▶ [RECORDS SUPPLIED]:
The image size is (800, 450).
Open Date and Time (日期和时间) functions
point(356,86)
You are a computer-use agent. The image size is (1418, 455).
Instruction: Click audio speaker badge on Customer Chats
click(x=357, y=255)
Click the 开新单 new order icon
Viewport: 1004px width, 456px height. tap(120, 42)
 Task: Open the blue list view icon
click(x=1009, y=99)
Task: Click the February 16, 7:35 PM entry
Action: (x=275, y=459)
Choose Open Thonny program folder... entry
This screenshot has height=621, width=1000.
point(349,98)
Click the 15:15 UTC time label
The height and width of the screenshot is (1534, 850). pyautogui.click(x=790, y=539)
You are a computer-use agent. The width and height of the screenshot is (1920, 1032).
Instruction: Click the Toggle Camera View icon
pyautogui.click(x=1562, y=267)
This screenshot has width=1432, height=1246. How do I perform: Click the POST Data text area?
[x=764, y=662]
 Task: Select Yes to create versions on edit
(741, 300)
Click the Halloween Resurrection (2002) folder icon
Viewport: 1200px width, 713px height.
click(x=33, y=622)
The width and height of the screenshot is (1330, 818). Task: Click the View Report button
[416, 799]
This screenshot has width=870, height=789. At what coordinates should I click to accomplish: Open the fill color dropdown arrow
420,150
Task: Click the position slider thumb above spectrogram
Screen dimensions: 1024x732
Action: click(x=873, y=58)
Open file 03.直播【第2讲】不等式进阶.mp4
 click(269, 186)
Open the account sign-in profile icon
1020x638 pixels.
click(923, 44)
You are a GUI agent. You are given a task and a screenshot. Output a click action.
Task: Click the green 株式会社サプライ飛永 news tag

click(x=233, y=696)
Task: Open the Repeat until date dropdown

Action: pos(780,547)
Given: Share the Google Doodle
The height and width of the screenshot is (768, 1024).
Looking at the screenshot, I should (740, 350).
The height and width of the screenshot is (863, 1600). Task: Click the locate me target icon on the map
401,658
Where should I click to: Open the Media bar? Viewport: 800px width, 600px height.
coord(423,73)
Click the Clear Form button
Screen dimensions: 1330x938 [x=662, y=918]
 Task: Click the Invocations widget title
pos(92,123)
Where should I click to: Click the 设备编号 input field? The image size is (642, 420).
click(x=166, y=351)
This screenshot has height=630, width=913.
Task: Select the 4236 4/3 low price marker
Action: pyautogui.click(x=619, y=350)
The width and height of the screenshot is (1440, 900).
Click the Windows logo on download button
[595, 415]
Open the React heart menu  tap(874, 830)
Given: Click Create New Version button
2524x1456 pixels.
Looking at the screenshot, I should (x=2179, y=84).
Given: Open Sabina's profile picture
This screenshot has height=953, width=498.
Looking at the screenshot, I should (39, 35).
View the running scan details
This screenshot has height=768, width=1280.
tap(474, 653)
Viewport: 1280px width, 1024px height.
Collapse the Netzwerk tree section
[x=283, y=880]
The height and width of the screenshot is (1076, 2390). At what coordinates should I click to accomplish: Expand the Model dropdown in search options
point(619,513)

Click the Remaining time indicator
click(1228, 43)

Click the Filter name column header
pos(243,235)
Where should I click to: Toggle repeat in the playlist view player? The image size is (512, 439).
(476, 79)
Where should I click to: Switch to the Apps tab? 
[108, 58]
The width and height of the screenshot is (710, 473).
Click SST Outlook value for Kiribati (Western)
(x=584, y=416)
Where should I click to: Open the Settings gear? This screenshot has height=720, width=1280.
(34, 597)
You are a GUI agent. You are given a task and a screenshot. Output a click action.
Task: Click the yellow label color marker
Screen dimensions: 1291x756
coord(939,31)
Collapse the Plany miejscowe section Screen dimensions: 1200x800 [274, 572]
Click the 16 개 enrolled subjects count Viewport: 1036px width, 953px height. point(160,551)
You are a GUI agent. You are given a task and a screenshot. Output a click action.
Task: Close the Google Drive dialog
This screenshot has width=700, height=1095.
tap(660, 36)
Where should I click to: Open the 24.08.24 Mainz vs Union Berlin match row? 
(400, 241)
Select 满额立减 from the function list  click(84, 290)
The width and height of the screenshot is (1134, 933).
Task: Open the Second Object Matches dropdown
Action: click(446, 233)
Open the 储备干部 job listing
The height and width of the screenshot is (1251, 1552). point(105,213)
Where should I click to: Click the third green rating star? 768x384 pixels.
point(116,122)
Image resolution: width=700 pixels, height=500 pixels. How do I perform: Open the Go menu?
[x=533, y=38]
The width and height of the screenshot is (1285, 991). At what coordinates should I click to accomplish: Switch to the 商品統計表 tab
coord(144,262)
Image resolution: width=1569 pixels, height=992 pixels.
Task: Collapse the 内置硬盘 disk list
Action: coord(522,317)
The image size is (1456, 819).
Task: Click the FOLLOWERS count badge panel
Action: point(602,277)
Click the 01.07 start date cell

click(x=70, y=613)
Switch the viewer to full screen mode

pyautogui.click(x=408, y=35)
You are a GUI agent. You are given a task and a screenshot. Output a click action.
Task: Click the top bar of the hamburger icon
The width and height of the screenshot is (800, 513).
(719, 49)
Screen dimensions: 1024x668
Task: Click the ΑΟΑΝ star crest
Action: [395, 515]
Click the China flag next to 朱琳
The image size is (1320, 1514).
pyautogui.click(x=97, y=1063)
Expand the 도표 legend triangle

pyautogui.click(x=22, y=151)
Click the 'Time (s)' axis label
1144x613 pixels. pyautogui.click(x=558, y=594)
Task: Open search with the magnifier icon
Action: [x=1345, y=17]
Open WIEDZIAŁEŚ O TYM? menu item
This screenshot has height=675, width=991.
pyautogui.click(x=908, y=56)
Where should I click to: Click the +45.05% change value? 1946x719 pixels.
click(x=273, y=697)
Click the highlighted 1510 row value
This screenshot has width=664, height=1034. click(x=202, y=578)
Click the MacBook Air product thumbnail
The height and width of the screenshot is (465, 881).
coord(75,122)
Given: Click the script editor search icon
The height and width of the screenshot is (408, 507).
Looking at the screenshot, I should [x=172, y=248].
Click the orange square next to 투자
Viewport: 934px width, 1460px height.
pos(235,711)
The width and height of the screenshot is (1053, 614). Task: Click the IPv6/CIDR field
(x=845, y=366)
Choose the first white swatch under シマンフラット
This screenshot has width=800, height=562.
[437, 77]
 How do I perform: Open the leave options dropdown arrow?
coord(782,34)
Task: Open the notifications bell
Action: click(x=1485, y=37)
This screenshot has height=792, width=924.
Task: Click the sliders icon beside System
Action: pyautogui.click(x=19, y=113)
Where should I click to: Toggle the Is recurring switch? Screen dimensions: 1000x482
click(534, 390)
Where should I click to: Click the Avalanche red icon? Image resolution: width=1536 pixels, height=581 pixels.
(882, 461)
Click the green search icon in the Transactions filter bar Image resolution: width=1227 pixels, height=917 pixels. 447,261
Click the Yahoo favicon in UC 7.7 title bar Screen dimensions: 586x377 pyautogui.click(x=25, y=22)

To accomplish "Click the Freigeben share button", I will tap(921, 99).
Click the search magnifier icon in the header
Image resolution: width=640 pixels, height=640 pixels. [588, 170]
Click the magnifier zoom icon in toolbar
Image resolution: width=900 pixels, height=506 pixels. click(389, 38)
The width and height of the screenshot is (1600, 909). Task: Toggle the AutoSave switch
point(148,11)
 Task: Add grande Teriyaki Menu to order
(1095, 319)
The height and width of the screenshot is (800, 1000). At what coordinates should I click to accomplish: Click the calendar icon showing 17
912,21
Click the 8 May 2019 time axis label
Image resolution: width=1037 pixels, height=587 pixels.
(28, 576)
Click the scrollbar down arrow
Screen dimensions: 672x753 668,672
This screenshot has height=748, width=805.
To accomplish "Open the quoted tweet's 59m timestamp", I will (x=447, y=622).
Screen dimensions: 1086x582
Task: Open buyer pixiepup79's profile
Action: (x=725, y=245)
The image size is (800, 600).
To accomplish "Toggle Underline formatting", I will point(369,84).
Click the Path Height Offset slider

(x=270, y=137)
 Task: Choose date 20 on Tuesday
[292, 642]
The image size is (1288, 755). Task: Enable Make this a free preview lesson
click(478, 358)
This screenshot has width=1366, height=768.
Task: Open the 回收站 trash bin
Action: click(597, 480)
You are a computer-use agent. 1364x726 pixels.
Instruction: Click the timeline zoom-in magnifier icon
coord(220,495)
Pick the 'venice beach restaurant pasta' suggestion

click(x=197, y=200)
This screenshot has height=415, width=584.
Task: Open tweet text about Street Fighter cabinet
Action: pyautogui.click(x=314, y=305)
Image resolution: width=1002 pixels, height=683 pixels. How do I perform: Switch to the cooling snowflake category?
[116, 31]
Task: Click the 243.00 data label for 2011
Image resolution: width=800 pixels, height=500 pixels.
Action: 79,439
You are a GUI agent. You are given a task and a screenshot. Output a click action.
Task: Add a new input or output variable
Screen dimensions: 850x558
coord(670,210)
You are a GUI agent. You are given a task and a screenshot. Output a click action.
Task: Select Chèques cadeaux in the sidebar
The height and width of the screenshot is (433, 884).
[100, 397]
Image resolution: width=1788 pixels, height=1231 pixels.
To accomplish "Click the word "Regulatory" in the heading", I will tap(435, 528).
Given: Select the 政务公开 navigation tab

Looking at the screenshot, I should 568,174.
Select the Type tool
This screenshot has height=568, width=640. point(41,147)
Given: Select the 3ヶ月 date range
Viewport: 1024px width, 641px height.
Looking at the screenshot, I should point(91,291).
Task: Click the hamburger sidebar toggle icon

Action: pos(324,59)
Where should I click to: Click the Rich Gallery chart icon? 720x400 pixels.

▶ [EXERCISE GOAL]:
Show each line in the listing above that has "next".

▶ [TASK SOLUTION]:
Click the China flag next to 朱琳
Click the orange square next to 투자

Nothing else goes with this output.